Pemerintah telah membentuk Badan Pengelola Investasi (BPI) Danantara. Meski belum resmi diluncurkan, Danantara sudah mulai berkoordinasi dengan BUMN yang akan menjadi anggotanya yaitu BRI, BNI, Bank Mandiri, Pertamina, PLN, MIND ID, dan Telkom.
Pengamat BUMN dari Datanesia Institute, Herry Gunawan, menilai pembentukan Danantara bisa saja membuat ada dualisme dengan Kementerian BUMN dalam mengelola perusahaan pelat merah
“Tantangan penting yang ada di depan Danantara adalah potensi dualisme pengelolaan BUMN dengan Kementerian BUMN. Kalau masalah ini tidak diselesaikan segera, maka berpeluang membuat BUMN akan bergerak lambat,” ungkap Herry kepada kumparan pada Rabu (20/11).
Herry menegaskan Danantara untuk menjadi superholding yang tidak lagi melibatkan Kementerian BUMN, kecuali untuk regulasi dan pengawasan.
“Mumpung regulasinya belum jadi, saya sarankan sebaiknya Danantara dijadikan superholding BUMN yang sesungguhnya. Tidak ada lagi keterlibatan Kementerian BUMN di BUMN, kecuali buat regulasi dan pengawasan. Totalitas ini penting agar Danantara bisa bergerak leluasa, sekaligus dimintai tanggung jawabnya,” ujar Herry.

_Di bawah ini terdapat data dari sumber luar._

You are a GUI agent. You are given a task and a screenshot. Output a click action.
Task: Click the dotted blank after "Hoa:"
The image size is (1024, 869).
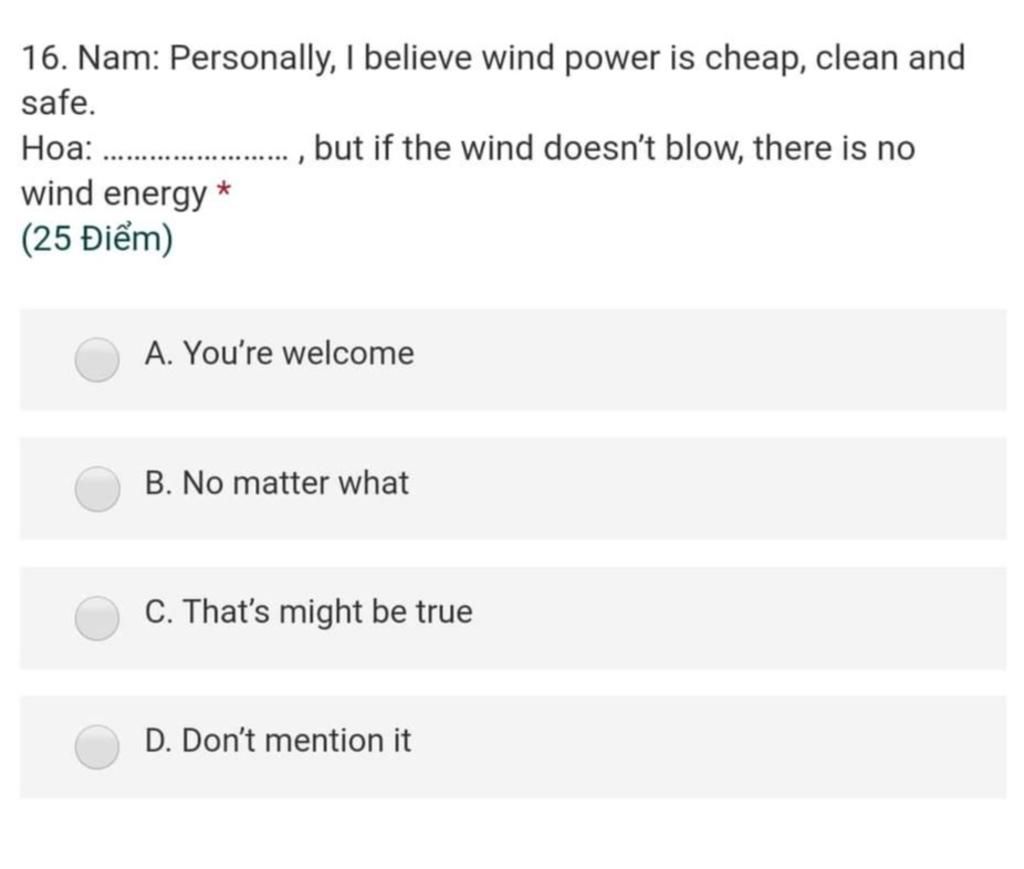point(195,157)
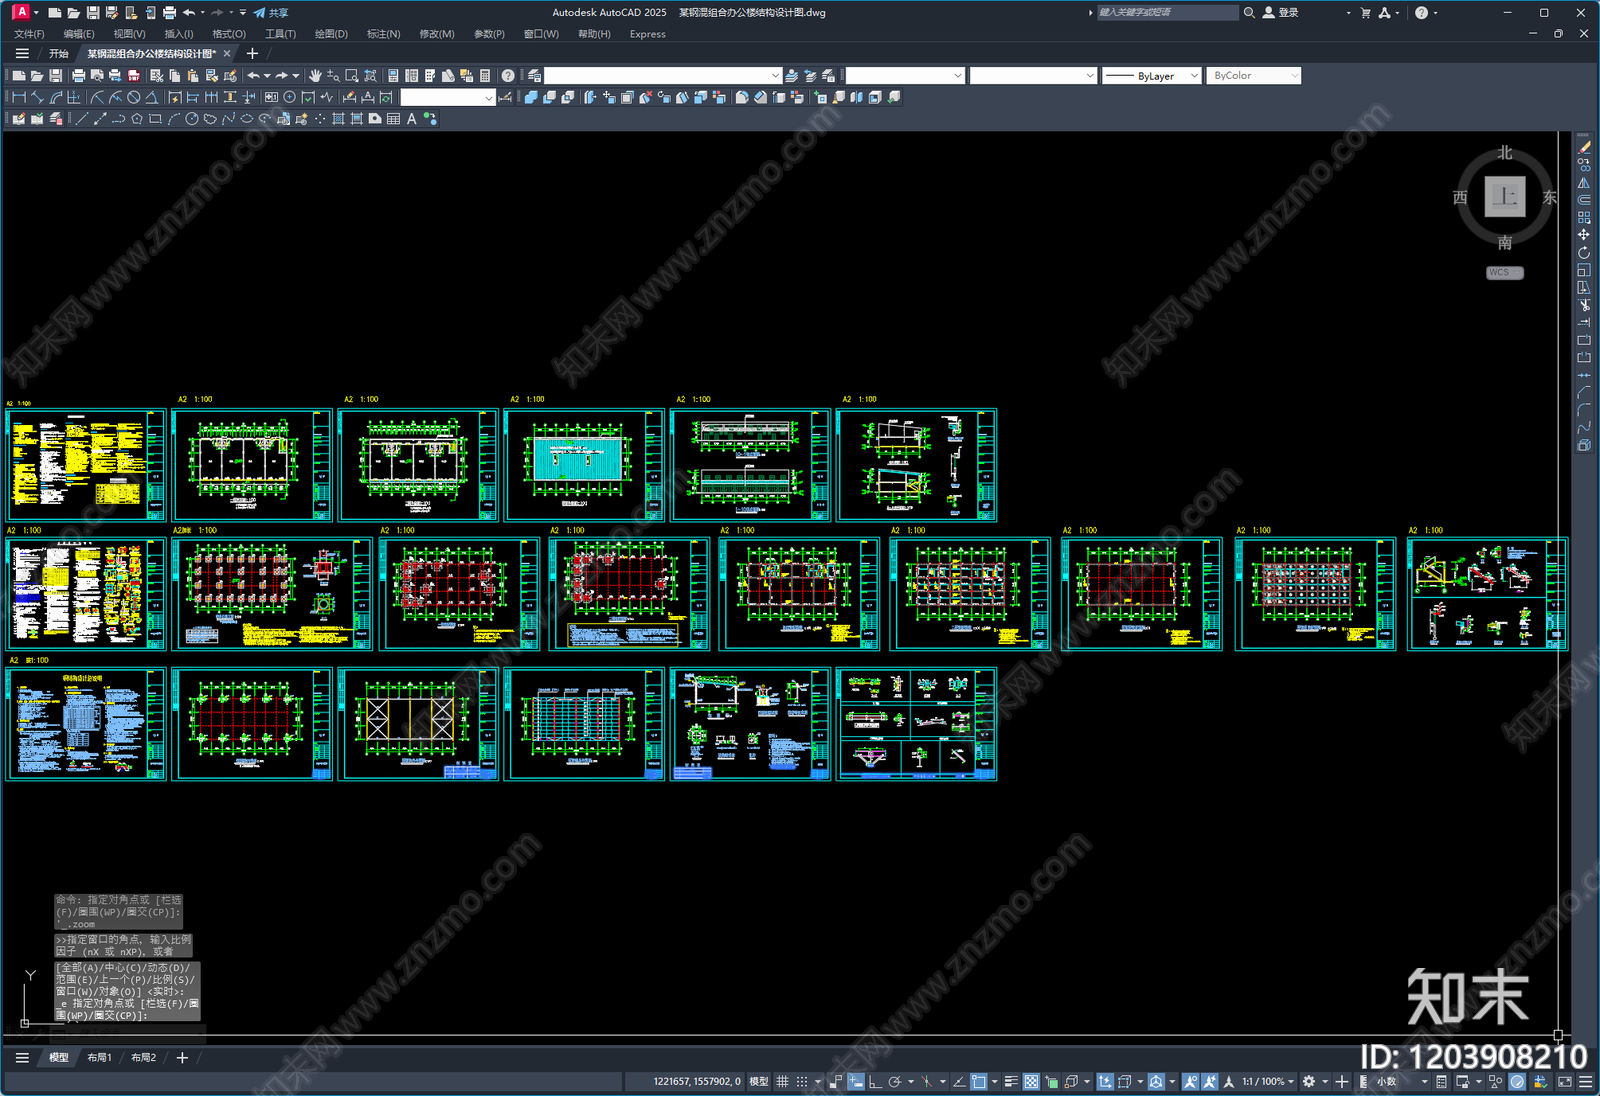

Herry mencontohkan hambatan dapat terjadi ketika ada BUMN di bawah Danantara yang harus mengambil keputusan strategis. Nantinya, proses pengambilan keputusan tersebut bisa menjadi panjang karena membutuhkan persetujuan Danantara dan Kementerian BUMN.
“Terutama terkait dengan pengelolaan aset maupun investasi. Misalnya, ketika BUMN di bawah Danantara harus ambil keputusan strategis yang secara regulasi membutuhkan keputusan pemegang saham, maka prosesnya akan jadi panjang dari persetujuan Dewan Komisaris, restu Danantara, terakhir Keputusan Menteri BUMN,” jelas Herry.
Selain itu, karena Danantara mengelola beberapa BUMN besar maka potensi konflik kepentingan harus dihindari. Hal ini dapat diantisipasi dengan menghindari pemilik perusahaan menjadi pengurus Danantara.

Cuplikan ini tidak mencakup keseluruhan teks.